The French International News Network (CFII) – known colloquially as “CNN a la francaise” – will be run by a joint company owned by the leading private French television broadcaster TF1 and the public broadcaster France Televisions, Communications Minister Renaud Donnedieu de Vabres told a media conference on Wednesday.
France Televisions will be in the driving chair of the entity, whose 240 staff will produce programmes beamed to Europe, Africa and the Middle East at first, then later to Asia, Latin America and North America.
News will be provided around the clock in French, though the plans also call for a four-hour slot of English programming and the option of adding Arabic and Spanish.
Chirac: France should be leading
Cope said the CFII would begin broadcasting “before the end of 2006”.
Chirac stated that “the goal is to show everywhere in the world the values of France and its vision of the world”, according to Cope, and promised that it would have the public financing “commensurate with its ambition”.

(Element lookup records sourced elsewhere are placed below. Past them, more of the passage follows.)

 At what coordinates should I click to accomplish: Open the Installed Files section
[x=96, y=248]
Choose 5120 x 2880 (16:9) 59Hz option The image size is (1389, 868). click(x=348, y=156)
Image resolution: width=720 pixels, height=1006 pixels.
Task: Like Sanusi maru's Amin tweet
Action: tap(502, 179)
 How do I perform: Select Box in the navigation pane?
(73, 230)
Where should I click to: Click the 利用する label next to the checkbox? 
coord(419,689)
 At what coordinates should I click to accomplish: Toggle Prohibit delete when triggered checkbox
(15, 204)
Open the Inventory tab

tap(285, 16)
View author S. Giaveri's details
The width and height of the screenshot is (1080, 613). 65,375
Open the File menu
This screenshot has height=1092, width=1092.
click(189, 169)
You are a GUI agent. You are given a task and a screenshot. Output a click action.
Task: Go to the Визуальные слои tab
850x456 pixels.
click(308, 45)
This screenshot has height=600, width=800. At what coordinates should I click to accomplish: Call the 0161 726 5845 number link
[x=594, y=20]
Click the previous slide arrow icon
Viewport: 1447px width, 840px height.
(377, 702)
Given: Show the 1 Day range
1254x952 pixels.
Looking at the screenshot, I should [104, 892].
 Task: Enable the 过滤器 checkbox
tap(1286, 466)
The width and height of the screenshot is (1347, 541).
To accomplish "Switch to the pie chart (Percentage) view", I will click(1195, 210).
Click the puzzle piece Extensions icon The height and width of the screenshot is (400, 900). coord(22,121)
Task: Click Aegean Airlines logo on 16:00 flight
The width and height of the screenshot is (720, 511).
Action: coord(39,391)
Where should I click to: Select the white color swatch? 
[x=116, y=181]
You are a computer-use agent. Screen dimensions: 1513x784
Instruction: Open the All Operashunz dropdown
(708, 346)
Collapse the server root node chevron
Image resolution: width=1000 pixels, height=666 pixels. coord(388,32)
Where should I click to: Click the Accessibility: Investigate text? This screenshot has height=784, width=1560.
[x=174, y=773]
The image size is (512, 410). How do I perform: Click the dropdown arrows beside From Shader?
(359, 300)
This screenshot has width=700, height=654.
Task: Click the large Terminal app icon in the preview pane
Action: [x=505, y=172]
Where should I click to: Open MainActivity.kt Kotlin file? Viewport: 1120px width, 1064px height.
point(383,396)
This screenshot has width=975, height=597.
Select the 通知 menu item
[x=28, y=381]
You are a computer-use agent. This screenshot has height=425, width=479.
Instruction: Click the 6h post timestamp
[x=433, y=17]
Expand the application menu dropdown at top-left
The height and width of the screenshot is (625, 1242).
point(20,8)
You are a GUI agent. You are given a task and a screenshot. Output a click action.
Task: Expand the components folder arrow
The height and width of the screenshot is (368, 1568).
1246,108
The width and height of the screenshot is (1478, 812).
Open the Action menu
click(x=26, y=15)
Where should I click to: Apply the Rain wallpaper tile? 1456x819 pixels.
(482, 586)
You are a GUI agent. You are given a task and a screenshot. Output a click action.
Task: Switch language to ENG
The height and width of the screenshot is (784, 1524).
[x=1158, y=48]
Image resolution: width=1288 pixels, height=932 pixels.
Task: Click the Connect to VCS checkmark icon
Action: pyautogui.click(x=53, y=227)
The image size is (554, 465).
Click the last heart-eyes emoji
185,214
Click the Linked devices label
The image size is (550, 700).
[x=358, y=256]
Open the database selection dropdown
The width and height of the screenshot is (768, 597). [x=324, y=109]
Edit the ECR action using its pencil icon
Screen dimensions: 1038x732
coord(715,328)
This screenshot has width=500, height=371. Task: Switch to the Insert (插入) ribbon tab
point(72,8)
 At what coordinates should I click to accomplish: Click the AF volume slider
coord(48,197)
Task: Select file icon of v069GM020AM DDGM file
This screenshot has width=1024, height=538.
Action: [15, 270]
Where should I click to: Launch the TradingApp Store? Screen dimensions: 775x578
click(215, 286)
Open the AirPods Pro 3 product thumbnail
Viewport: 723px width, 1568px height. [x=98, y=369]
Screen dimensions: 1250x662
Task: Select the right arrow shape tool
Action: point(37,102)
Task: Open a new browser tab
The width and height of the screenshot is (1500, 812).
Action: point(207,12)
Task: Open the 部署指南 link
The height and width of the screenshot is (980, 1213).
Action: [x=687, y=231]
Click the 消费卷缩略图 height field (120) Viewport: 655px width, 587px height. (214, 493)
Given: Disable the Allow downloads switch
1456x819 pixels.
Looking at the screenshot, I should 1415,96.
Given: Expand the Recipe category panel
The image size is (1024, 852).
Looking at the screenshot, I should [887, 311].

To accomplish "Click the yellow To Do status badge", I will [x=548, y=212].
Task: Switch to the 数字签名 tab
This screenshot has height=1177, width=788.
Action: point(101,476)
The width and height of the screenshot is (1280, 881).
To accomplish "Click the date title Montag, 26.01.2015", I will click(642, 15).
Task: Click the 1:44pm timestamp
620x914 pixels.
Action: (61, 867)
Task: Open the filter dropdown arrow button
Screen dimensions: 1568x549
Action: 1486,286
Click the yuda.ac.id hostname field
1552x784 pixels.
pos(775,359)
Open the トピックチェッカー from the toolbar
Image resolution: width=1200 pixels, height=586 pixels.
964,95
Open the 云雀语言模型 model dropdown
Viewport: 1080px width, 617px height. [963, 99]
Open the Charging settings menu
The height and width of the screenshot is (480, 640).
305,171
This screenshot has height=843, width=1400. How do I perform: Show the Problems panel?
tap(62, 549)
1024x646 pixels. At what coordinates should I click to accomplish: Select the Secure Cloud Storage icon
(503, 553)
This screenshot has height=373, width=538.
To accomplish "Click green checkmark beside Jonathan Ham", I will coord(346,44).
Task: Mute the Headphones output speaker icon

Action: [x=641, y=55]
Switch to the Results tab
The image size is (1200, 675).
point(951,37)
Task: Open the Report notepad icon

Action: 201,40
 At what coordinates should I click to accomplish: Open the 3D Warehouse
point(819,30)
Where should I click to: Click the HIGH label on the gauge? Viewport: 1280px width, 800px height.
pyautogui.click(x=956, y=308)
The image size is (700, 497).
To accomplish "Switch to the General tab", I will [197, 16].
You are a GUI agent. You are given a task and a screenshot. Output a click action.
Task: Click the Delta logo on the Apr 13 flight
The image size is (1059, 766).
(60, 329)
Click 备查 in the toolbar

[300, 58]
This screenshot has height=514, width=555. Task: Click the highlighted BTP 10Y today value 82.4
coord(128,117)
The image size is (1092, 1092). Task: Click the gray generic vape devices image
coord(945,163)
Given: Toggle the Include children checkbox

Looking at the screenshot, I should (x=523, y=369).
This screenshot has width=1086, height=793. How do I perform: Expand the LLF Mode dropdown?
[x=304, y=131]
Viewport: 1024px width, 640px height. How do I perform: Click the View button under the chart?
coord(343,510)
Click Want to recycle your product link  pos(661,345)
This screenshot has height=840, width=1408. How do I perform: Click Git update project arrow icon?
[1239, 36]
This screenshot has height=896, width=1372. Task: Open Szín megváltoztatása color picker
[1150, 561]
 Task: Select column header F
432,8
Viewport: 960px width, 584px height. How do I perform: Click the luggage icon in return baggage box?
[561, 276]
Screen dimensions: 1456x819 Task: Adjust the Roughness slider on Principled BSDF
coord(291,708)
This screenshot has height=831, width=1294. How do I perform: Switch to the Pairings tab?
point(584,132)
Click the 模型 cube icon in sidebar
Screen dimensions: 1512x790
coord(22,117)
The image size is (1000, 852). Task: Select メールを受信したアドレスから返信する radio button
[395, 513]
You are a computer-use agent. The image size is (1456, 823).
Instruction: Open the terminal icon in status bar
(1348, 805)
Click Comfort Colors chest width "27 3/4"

The French president has pushed for the network for nearly four years, since February 2002, when he called for a “big international news channel in French able to rival the BBC and CNN”.
Impetus for the idea picked up before the 2003 invasion of Iraq, when French officials were dismayed at the way non-US and British positions were being reported in international media.
Coverage of the Paris riots
Some reports in US media stating that “Paris is burning” during the recent three weeks of rioting around the capital and elsewhere in France also nettled the government.
The European Commission gave the green light to the CFII in June, saying it did not breach EU state aid rules.
The French government has given initial funding of 30 million euros ($35 million) for this year and allocated another 65 million euros for next year.
The budget for the CFII is a small fraction of that spent by the BBC or CNN, both of which have built global networks and enjoy established reputations.
BBC World, the privately financed international arm of Britain’s public broadcaster, has 250 staff and an undisclosed budget.
CNN’s US and international divisions employ 4000 people and have revenues of $860 million.
BBC World has 250 staff and
The path to getting the CFII off the ground was a rocky one.
Relations between TF1 and France Televisions are often frosty and competitive.
France Televisions chief executive Patrick de Carolis had argued for TF1 to be dropped from the project but relented after the government assured him that the state broadcaster would call the shots.
An early plan for CFII to be unavailable in France itself – as an accommodation to TF1, which has a domestic 24-hour all-news cable channel called LCI – was revised after consumer groups complained about the public financing a channel it would not be able to watch.
Journalist unions at France Televisions have warned that their members are balking at having their work used by a company part-owned by a private group and want guarantees that TF1 will not have access to their reports.
The new network is expected to rely on state-owned Radio France Internationale and on Agence France-Presse for some of its output, through contracts or associative arrangements.